Stay away from unnecessary sub-plots. There's no need for a love interest. Stop tryin' to make horror movies smart, saavy or witty. They don't need to be. The horror movie is a silly notion all in itself. It doesn't need brains. It survives off of sharp objects, fake blood and moronic characters who walk right into danger. If you give those characters brains, it just means you're prolonging what should be the inevitable. The plot should be hunt and kill. There is no failure in that setup. It's only when writers get involved that it all gets screwed up. If it can be done in an hour, then for crying out loud, do it in a freakin hour. Stop tryin' to make horror smart. Put your own pursuit of an Academy Award aside and give the people what they want--carnage.

Speaking of carnage, make sure there's plenty. Everything's fake so use plenty of it. It's the perfect platform for absolute and total gore. The blood's fake. The brains are fake. The ear that ol' boy cut off with a rusty blade--it's all fake. Live it up. Go big. Sure, it might be "formulaic," but in the end, it's what the audience really wants. Don't worry about the people who can't stomach it because, realistically, they're not going to pay seven bucks to see your lousy movie anyway so cater to who is in those seats instead of trying to be something your not. Bring on the gore!

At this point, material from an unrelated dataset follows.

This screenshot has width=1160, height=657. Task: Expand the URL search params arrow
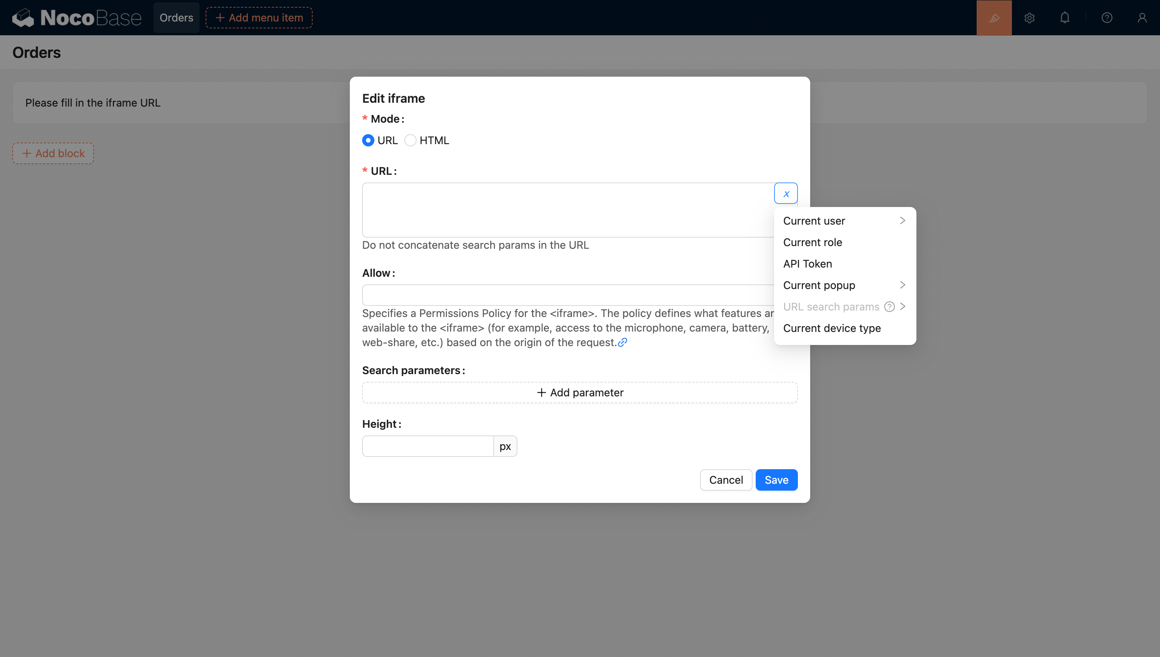902,307
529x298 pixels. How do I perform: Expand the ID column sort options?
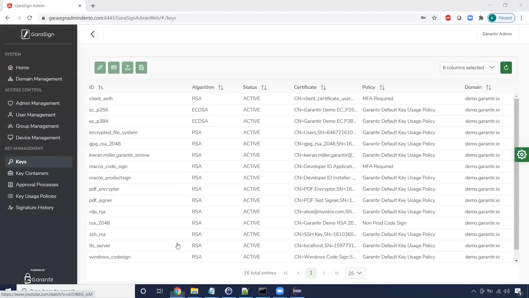point(101,87)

As a rule of thumb, if the story comes easy, it'll come off as equally predictable to the audience. The problem gets more complicated when the more you try to make it unpredictable, the more it easy it becomes to predict. How come? Because horror fans have become so accustomed to seeing the same crap that, even when you try to avoid it, they pick up on that just as easily. Again, avoid the same pitfalls that always kill a good horror movie. In order to make it genuinely unpredictable, take the original screenplay, multiply it by 14, divide it by 3, flip it upside down, turn it backwards, feed it through a shredder, burn it, take what's left and paste it back together, punch 50 holes in it and then see what you got. If that didn't work, then do the same thing in reverse. Otherwise, they'll figure you out before the opening credits are even done.

1 comment:

scumdog steev said...

best essay on horror i've seen in a long time. i'd forgotten that you are a fellow horror fan, but it's good to hear. scumdogs represent.

question: have you seen the original The Hills Have Eyes? it's good, you'd like it. less explanation as to the killers' motives, etc. good stuff. pretty gross/gory for late-1970s/early-1980s, too. this remake was leaps and bounds better than the Texas Chainsaw remake that came out a few years ago. but you're right, the Dawn of the Dead remake was badass.

if you like gore, check out any of dario argento's movies (probably available for rent and/or relatively cheap sale on DVD at hey-it-stings). the stories sometimes lack, but they're really gory.

not so much gore, but i've become a cheerleader for Silent Night, Deadly Night since i saw it around last xmas (we bought it at the 50th st. store, DVD with parts 1 & 2). check it out, or wait until next christmas and do so. not scary, but worth checking.

any horror recommendations for me, j3?